Energy Assets wins government grant to digitise underground utility asset data

Energy Assets wins government grant to digitise underground utility asset data

We have won grant funding from the Government’s Geospatial Commission to digitise their underground power and gas assets. We are one of two organisations operating in Greater London to have received funding, which is being distributed and managed by the Greater London Authority (GLA).

The funding will enable us to vectorise and digitally share the position of their electricity cables and gas pipes across London’s boroughs. This data will help speed up residential and commercial development, reduce the risk of accidental pipe and cable strikes, and minimise the disruption to communities and traffic caused by new or emergency infrastructure works.

The geospatial survey and data capture project will create a highly accurate digital map of the companies’ underground utility assets across the capital and will feed into the National Underground Asset Register (NUAR) being built by the Geospatial Commission for the UK.

“As an independent distribution network operator and an independent gas transporter, we work closely with contractors building out residential and commercial developments,” said Andrew Collin, Network Manager.

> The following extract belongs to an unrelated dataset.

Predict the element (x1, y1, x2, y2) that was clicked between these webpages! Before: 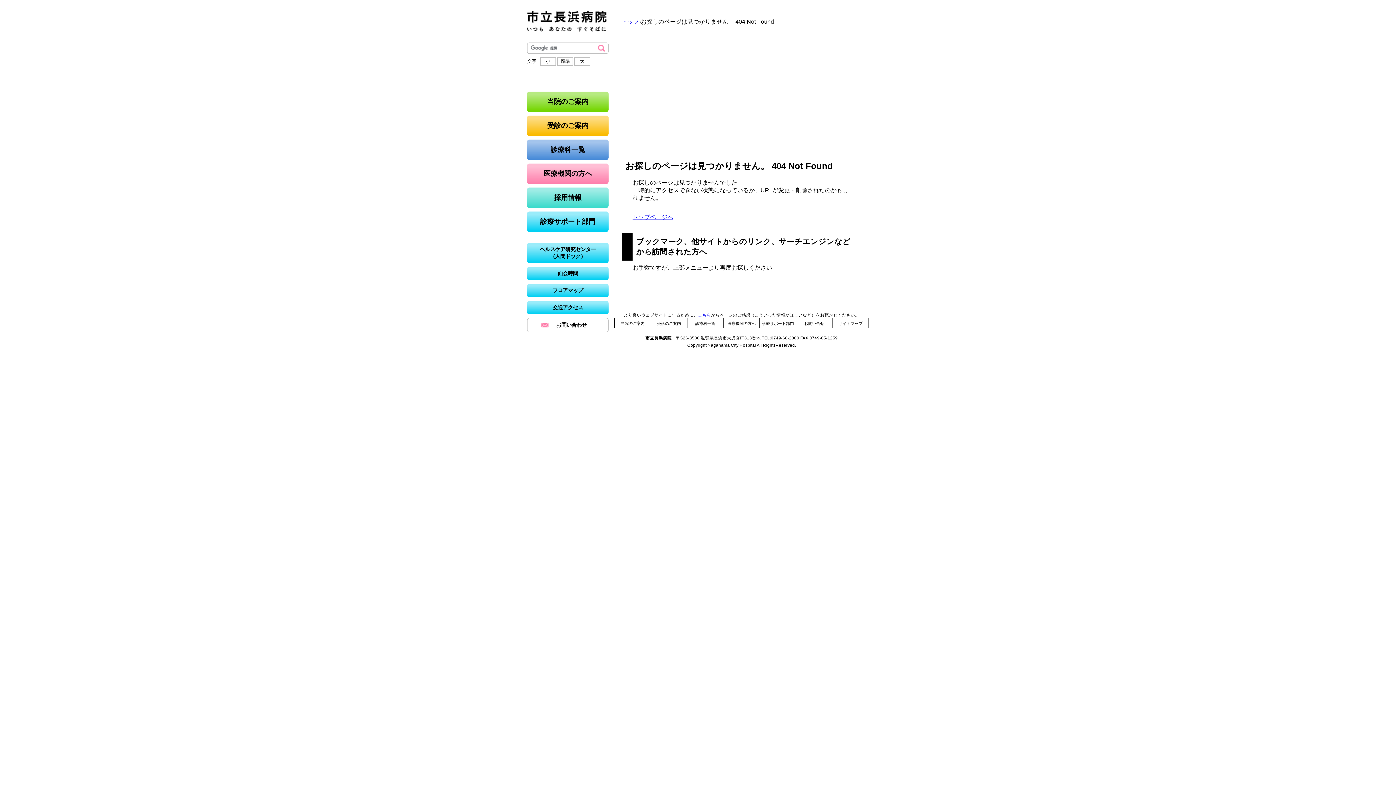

“One of the biggest challenges our customers face is identifying the precise location of existing infrastructure, so this new digitized and shared asset register will provide the detail they need to plan and install utility networks much more efficiently. This resource will also help minimise the disruption to communities caused by emergency repair work or the laying of additional infrastructure by pinpointing existing pipes and cables within a range of a few centimetres.”

The grant funding, won in a competitive bid process, will support the vectorisation of our existing assets by specialist partner Graitec and the provision of geospatial technology and training by MGISS.

Once we have completed the vectorisation work across the London boroughs, the businesses aim to extend the work to map their utility assets across the rest of Britain – and then adopt a ‘Vector First’ approach by capturing geospatial data as assets are built out.

Nigel Clifford, Deputy Chair of the Geospatial Commission commented:
“Unlocking value from geospatial data is the heart of the UK’s Geospatial Strategy. Our National Underground Asset Register will be a momentous step towards providing the UK with a shared national data asset of significant value. I am proud of the collaboration with industry that we have so far established as part of our preparatory work and look forward to it continuing.”